The cat will be out of the bag any day now, so I’ve decided to confess here: Newsday’s Sylvia Carter asked me what recipes didn’t make the cut for the book. Several of what I consider key recipes are, indeed, not in Arthur Schwartz’s New York City Food. I hope you understand. Something had to give. There are only so many pages you can put in a book. As a result you won’t find the Chinese Almond Cookies of my – and possibly your – youth. These predate fortune cookies, if you can believe it or can remember the time. They were thin, crisp, intensely almond-y cookies that were offered with the check in Chinese-American restaurants, sometimes packed into little glassine envelopes. Even after fortune cookies replaced them, they were sold in bakeries in Chinatown – in gargantuan size, as well as the small size. If you go into a Chinese bakery nowadays, however, the so-called almond cookies taste of no nuts at all, have such a large proportion of fat that they barely hold together, and are usually decorated with a walnut or peanut. I’m thinking that almonds have become too expensive.

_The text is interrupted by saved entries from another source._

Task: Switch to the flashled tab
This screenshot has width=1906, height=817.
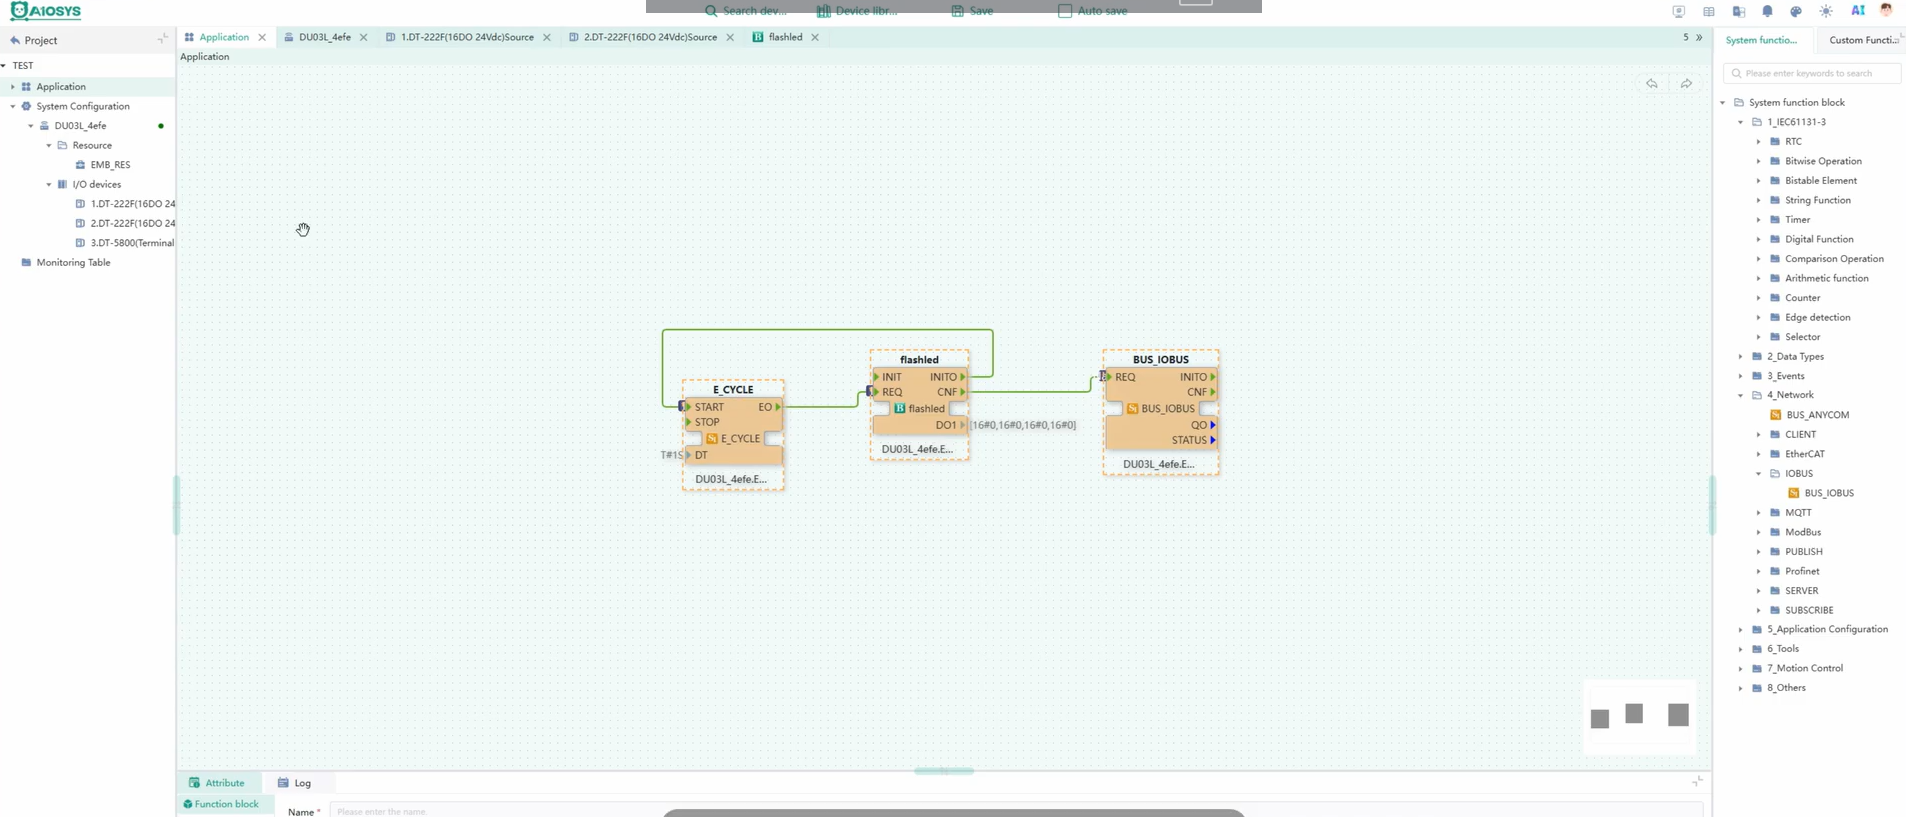Action: (785, 37)
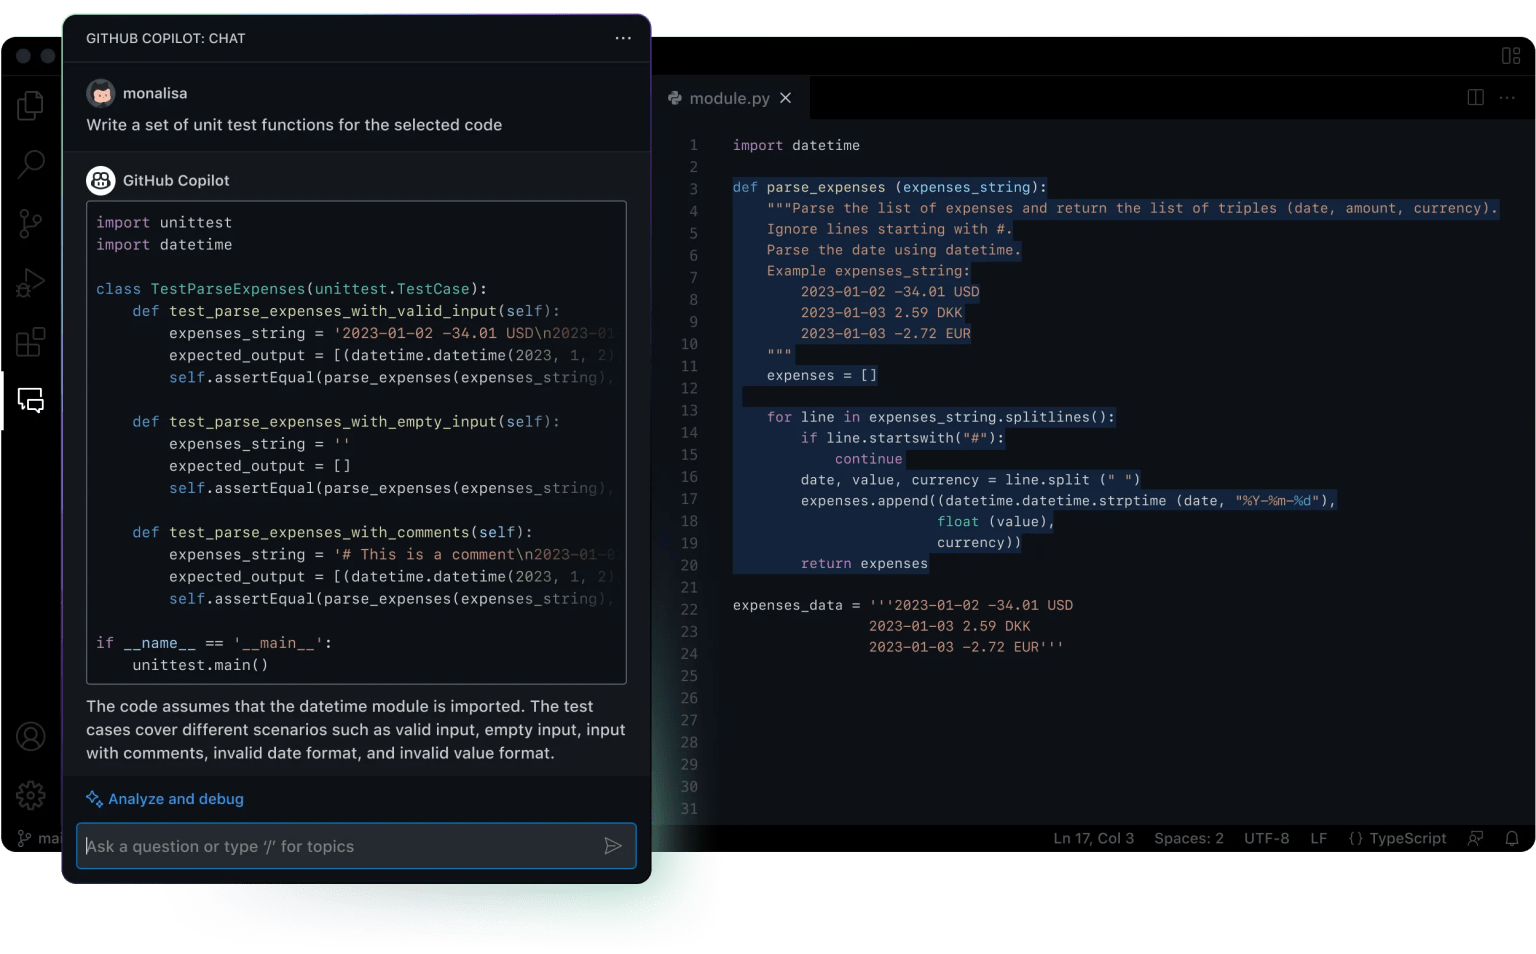Open Copilot Chat more options menu
1536x954 pixels.
click(623, 38)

The cookie’s crispness came from lard as the shortening. The intense nut flavor was from almond extract. After a two-from-column-A, three-from-column-B family Chinese dinner, they seemed slightly Western, bringing you back home from your exotic experience. And they tasted so good with the ice-riddled chocolate or vanilla ice cream that, besides canned pineapple chunks on toothpicks, were the only desserts Chinese restaurants offered then.

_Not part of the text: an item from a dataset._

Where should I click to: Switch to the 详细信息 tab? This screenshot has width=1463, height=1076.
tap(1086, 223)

Susan Loden, director of the Kings Cooking Studios, the supermarket chains cooking schools in Bedminster, Verona, Hillsdale, and Short Hills, gave them out at the party she produced for me and the new book at the Madison Hotel last night. She gave out the recipe, too, so I thought I might as well share it here.

By the way, the recipe comes from Grace Z. Chu’s “Pleasures of Chinese Cooking” (Simon & Schuster, 1962). Back in the 1960s, Chu was New York’s first Chinese cooking teacher. Her classes, given in her Manhattan apartment, were what inspired Marcella Hazan, a student of Chu’s, to teach Italian cooking in her apartment. But that story is in the book. I’ll let you read it there.

Chinese Almond Cookies
Makes about 4 dozen cookies

Since the flavor of these comes exclusively from almond extract, be sure to buy a very high quality one. Lard produces the particular crisp texture, as it always did. You can substitute solid white shortening, but its flavor is not quite the same. You can also substitute margarine, but it changes the flavor slightly, too. Corn syrup also adds to the texture. If you substitute more flavorful molasses or honey, expect the flavor of the cookie to change. It won’t taste as strongly of almond.

3 cups sifted flour
1 cup sugar
1 cup lard, white shortening, or margarine
4 tablespoons corn syrup, molasses or honey
1 egg
3 tablespoons almond extract
1½ teaspoons baking soda
1 cup blanched and peeled almonds (48, to be exact)

Preheat the oven to 375 degrees.

Cream the shortening and sugar together. Add beaten egg.

Slowly add the flour, baking soda, almond extract and syrup to the mixture and mix until smooth, scraping down the bowl a couple of times.

Take 1 tablespoon of the dough and roll it into a ball. Continue until all dough has been used.

On greased cookie sheets (or parchment-lined sheets), flatten each ball into a thick cookie; about 1/2 inch. Arrange them about 2 inches apart; they spread. Press an almond into the center of each.

Bake on greased cookie sheet in the preheated oven for about 12 minutes. (They are brown when done. Be careful not to overbake.)

The cookies can be made several days ahead. Keep them in a tin or wrapped in foil. They will keep in the freezer for several months.